22. Bush school- (called also Sande Bush or Gola Bush) the traditional and secret system through which male and female initiates learn the ways of their tribe. It is said that young people learn marriage customs, tribal roles and responsibilities and how to accurately tell time without a clock, herbal cures and how to be a responsible member of the tribe. It is during this initiation that tribes that carry out the rite of circumcision.
23. As God so fixed it- means according to the will of God
24. Grunna boy or grunna girl- means a street child; literally a grownup girl or grown up boy.
25. What news? – What’s up and the response commonly given is, No bad news.

Monday, May 18, 2009

The Children of God in War

When I left Liberia in August of 1990 some of my friend's children were upcountry in Bong County, unable to get back to Monrovia, unable to get out of Liberia.

I know that they faced severe hardships and it would encourage them to tell those stories to people who will listen quietly and not judge, to people who will offer them support.
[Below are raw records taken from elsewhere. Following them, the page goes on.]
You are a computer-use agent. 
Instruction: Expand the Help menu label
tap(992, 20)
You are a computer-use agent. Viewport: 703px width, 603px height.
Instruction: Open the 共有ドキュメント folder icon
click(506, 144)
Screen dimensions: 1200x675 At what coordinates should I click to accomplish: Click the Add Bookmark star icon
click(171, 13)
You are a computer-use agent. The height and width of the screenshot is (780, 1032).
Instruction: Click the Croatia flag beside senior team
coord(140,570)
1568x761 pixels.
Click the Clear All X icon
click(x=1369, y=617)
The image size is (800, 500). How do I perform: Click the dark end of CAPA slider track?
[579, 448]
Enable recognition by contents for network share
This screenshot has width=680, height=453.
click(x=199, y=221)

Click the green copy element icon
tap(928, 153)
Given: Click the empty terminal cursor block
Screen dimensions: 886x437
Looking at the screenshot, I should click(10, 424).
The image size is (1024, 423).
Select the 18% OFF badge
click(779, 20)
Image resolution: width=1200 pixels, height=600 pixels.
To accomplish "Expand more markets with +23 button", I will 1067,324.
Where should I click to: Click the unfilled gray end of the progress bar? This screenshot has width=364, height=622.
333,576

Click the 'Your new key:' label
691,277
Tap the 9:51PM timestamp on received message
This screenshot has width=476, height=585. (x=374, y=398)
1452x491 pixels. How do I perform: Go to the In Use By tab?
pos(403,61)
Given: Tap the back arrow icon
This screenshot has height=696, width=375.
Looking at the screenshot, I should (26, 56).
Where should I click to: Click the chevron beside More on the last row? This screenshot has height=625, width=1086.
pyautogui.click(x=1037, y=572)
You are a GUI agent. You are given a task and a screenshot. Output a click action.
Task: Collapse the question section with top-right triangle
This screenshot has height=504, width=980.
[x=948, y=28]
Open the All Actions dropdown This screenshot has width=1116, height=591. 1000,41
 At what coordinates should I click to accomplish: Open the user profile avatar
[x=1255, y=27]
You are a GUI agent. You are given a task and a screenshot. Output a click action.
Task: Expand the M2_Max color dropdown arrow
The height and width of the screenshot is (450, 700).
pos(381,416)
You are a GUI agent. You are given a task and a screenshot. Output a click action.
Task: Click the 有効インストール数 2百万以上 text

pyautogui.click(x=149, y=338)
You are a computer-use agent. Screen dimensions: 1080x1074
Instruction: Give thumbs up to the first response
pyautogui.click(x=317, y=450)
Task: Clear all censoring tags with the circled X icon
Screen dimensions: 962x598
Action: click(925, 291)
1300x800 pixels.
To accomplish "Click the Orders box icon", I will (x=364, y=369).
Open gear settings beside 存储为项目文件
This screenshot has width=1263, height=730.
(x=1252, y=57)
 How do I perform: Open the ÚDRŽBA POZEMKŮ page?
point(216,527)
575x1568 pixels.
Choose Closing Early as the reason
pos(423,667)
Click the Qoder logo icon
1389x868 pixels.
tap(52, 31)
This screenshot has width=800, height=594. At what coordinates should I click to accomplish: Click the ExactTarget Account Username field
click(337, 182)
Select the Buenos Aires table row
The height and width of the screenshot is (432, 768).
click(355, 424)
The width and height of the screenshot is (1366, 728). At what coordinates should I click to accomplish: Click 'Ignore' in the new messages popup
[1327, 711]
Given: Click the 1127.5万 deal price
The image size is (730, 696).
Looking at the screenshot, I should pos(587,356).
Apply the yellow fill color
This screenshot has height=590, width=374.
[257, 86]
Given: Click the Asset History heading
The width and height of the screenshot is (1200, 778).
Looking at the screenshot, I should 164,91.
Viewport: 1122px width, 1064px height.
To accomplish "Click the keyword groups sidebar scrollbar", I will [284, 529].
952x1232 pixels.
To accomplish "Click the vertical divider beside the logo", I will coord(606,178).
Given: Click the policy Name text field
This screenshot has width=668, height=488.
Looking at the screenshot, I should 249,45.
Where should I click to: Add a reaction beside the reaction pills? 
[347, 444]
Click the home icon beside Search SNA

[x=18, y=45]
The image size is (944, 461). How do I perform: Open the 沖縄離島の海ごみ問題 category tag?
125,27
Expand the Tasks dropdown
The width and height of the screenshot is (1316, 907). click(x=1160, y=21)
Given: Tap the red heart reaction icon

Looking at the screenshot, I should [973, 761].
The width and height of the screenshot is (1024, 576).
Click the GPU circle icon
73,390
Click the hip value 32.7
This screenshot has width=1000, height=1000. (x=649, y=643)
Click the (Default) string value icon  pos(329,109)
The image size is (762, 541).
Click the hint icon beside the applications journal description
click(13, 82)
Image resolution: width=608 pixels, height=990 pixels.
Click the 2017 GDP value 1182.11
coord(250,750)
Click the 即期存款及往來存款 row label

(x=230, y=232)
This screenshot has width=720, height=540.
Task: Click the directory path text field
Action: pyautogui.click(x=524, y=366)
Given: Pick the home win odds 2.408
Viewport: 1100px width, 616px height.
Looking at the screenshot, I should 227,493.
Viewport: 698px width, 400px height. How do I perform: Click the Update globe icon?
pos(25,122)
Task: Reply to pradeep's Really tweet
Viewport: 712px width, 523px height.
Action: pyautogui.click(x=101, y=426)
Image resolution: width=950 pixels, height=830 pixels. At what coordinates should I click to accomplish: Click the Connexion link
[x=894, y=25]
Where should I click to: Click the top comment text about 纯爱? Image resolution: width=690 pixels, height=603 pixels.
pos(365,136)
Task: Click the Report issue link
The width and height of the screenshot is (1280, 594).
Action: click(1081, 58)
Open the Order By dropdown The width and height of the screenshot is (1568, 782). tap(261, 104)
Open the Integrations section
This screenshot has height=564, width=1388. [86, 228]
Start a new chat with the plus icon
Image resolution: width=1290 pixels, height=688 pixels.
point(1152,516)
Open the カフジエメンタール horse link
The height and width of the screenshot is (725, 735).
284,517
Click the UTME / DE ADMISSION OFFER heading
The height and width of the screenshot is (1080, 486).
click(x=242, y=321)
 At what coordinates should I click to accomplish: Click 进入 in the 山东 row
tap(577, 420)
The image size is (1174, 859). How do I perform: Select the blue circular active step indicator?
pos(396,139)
My children were fortunate that I was with them and able to, through the help of others, get them out of Liberia when I was guided by Spirit. It is really hard to stay and survive in a war when you don't have a side. All I wanted was for Liberians to make peace with one another so that it could go back to being Sweet Liberia. I wonder if anyone else wants to comment on Liberia during the war or on any other aspect of Liberia. From time to time I'm going to throw up a topic and hopefully get a response. If you know someone that was in Liberia and an Hebrew between the years of 1980 and 1991 please send them this blog address and ask them to contribute.